Province aiming to grow P.E.I.'s black ash tree population
After harvesting seeds for the first time last fall, thousands of seeds are ready to germinate
Black ash is a rare tree in Island forests, but the province now has a cache of seeds ready to start growing next spring.
Last fall, members of P.E.I.'s Mi'kmaq community gathered black ash tree seeds from a site in Enmore, in western P.E.I., and forestry staff gathered seed from the Dover Tree Nursery near Murray River.
"Typically a good seed crop is produced about every seven years," said Mary Myers, manager of the J. Frank Gaudet Nursery in Charlottetown. "So last year was the year."
The harvest was small, just a few thousand seeds, according to Myers.

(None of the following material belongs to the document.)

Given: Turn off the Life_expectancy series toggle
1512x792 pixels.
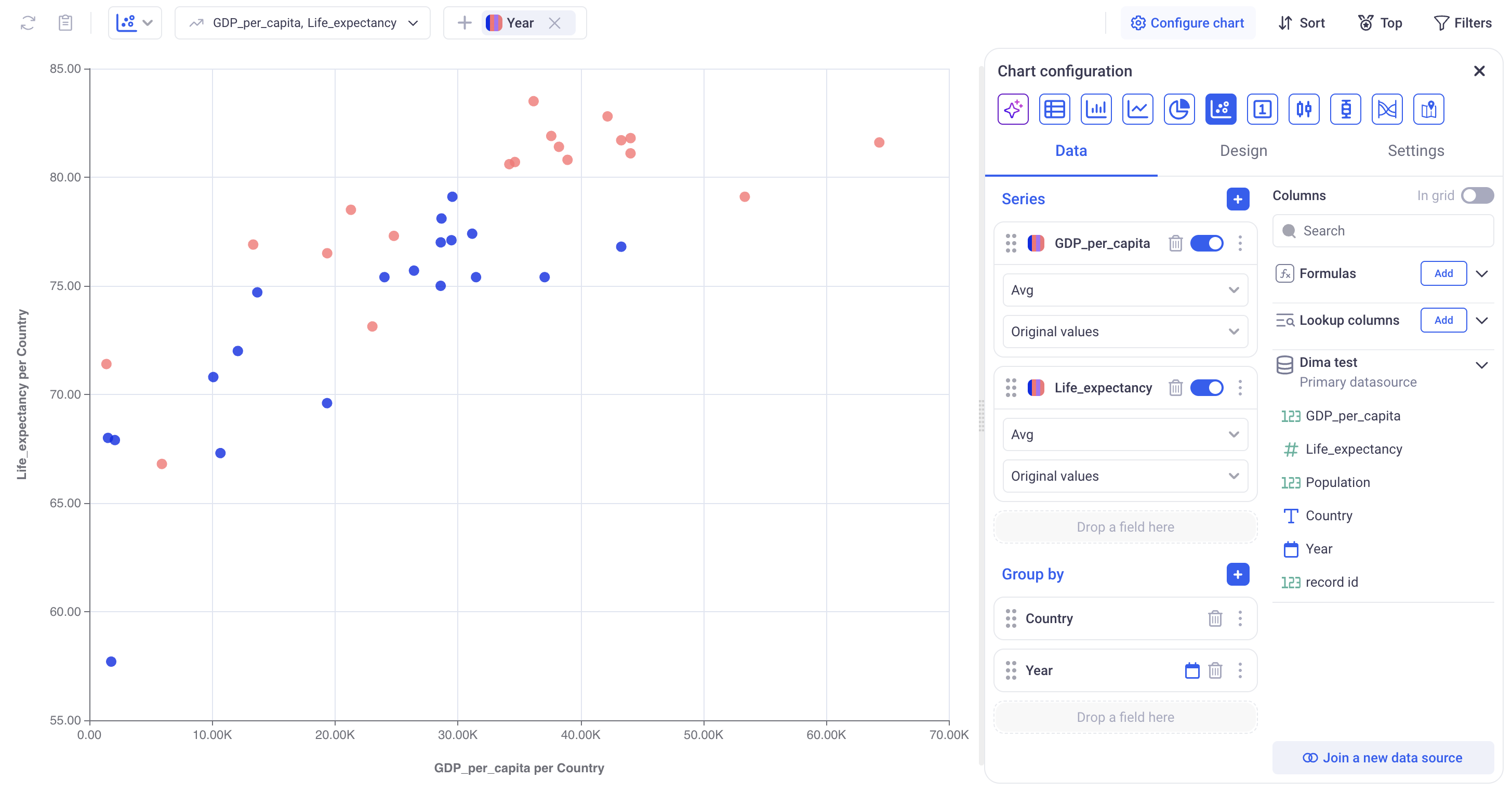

"A small crop, but still a big moment for us," Myers said. "It's hard to find trees that are healthy enough to produce seed."
The seeds are now tucked away in a bed of peat moss, in snow-covered plots at the provincial nursery in Charlottetown. Come spring, staff will transfer the seeds to greenhouses, where seedlings will be grown for eventual transplant to the wild.
Forestry officials are also watching for the approach of an invasive insect species that's killing ash trees on the mainland.
The emerald ash borer has not been found on P.E.I. yet.
"We're an island. If there's any hope we can keep it at bay we'll try to do that," said Myers.
The federal government continues to set up monitoring stations in Island forests to keep on the lookout for the insect. The province's Invasive Species Council is urging people not to move firewood from place to place. That's believed to be a source of infestation.
Some of the black ash seed collected on P.E.I. was donated to the Canadian Forest Service for its gene conservation work, according to Myers.
Black ash seedlings produced in the nursery should be ready to transplant to the wild in spring of 2021.
Black ash is prized for its use in basket weaving, and other applications.